▶ [COMPITO 1]:
Riporta senza modifiche il passo del testo sull'intelligenza artificiale in dermatologia che va da "Attualmente sono tre" fino a "finale della neoformazione." incluso.
▶ [COMPITO 2]:
Scrivi il seguito del testo sull'intelligenza artificiale in dermatologia, partendo subito dopo la sua ultima frase.

▶ [TESTO FORNITO]:
━━━━━━━━━━━━━━━━

Attualmente sono tre i campi in cui la dermatologia si serve dell’IA. In primis è utilizzata per la diagnosi precoce dei tumori della pelle. Infatti, l’Intelligenza Artificiale può accompagnare il professionista nella valutazione delle lesioni cutanee durante il percorso diagnostico che arriva fino al riconoscimento finale della neoformazione.
“È come se il dermatologo e l’IA andassero ‘a braccetto’ lungo questo percorso (2) – sottolinea la dr.ssa Cartocci – ma è sempre l’uomo che guida e pone le basi per cui l’IA potrà facilitare il suo lavoro: è impensabile l’idea che possa sostituirsi a lui. Un position paper dell’EADV, European Academy of Dermatology and Venereology sull’argomento (3) ha infatti dimostrato che la maggior parte delle App sviluppate e vendute per il riconoscimento automatico delle immagini hanno fallito miseramente, tuttavia se il dermatologo seleziona le lesioni ‘giuste’ da mostrare all’Intelligenza Artificiale quest’ultima ‘vince’ rispetto ai medici. Ma se si seleziona qualcosa che l’Intelligenza Artificiale non conosce, quest’ultima sbaglierà”.
Il secondo campo di applicazione dell’IA è quello che consente una valutazione oggettiva della gravità di malattia: “Daniel Kahneman, premio Nobel per l’economia parla del “rumore”, vale a dire degli stati d’animo che sono influenzati da quanto ci accade intorno e che condizionano quindi le nostre scelte quotidiane, anche in medicina. L’IA elimina le influenze esterne e ci permette di non sbagliare, di essere quindi equilibrati nella valutazione. Questo sarà fondamentale nei trials clinici dei nuovi farmaci dove dobbiamo poter avere delle valutazioni oggettive e equiparabili dell’attività del farmaco. L’IA riesce ad eliminare le influenze soggettive e ci racconterà quanto il farmaco funzionerà, non quanto a me sembra che funzioni”.

━━━━━━━━━━━━━━━━

▶ [INFORMAZIONI]:
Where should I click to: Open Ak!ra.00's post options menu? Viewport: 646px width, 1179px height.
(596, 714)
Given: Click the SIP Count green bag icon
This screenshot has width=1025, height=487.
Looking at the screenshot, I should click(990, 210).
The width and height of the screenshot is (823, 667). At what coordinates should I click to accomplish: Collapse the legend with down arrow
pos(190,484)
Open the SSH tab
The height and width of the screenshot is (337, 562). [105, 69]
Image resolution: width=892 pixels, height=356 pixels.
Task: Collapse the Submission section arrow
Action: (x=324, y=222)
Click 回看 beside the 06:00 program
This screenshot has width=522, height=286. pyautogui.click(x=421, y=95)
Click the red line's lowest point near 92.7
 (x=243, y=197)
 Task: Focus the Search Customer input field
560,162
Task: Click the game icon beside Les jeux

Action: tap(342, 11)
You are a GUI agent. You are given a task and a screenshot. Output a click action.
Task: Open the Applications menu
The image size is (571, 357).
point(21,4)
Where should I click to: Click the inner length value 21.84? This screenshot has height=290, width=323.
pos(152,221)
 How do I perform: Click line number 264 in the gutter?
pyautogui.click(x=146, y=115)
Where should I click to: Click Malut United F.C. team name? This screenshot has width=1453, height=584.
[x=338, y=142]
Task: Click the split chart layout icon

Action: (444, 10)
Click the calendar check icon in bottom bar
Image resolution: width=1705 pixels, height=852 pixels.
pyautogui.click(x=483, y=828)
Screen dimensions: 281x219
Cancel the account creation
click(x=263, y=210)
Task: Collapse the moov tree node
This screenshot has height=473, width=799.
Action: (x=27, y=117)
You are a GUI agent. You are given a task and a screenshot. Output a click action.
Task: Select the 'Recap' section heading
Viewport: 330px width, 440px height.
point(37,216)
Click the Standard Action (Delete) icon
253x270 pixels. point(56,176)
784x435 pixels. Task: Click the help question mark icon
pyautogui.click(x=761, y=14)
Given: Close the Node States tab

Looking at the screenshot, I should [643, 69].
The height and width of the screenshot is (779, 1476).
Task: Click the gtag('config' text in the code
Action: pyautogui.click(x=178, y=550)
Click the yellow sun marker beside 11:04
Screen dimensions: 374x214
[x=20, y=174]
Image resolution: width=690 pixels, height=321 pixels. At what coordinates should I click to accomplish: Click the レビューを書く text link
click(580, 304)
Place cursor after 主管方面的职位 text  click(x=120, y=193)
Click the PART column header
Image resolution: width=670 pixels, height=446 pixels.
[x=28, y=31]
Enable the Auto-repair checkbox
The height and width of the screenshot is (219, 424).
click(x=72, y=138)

━━━━━━━━━━━━━━━━

▶ [SPAZIO RISPOSTA 1]:
Attualmente sono tre i campi in cui la dermatologia si serve dell’IA. In primis è utilizzata per la diagnosi precoce dei tumori della pelle. Infatti, l’Intelligenza Artificiale può accompagnare il professionista nella valutazione delle lesioni cutanee durante il percorso diagnostico che arriva fino al riconoscimento finale della neoformazione.

▶ [SPAZIO RISPOSTA 2]:
Terzo, forse il più rilevante e futuribile, aggiunge l’esperto “è la possibilità di predire per quel tipo di paziente quale sarà la terapia migliore e con meno effetti avversi” . E su questo fronte la condivisione dei dati tra gli esperti sarà dirimente.
Un ulteriore campo in via di sviluppo che vede protagonista l’IA è la metodica GAN (generative adversarial network): una tecnica che, utilizzando immagini reali delle manifestazioni patologiche consente di creare immagini verosimili, anche se “finte/sintetiche”: “In medicina i dati spesso sono pochi – prosegue il professor Rubegni – le GAN potranno aumentarli a dismisura consentendo, a partire ad esempio da 50 immagini di melanoma, di produrne centinaia, completamente verosimili e indistinguibili. Queste a loro volta potranno essere utilizzate per insegnare ai giovani o addestrare, attraverso ulteriori metodiche di IA, altri modelli per il riconoscimento automatico”.
Ma, conclude l’esperto “poiché la maggior parte dei sistemi sanitari non ha oggi la capacità normativa per supervisionare e gestire questa tecnologia in rapida evoluzione, dobbiamo fare in modo di accompagnare la crescita dell’IA con delle norme che la contengano”.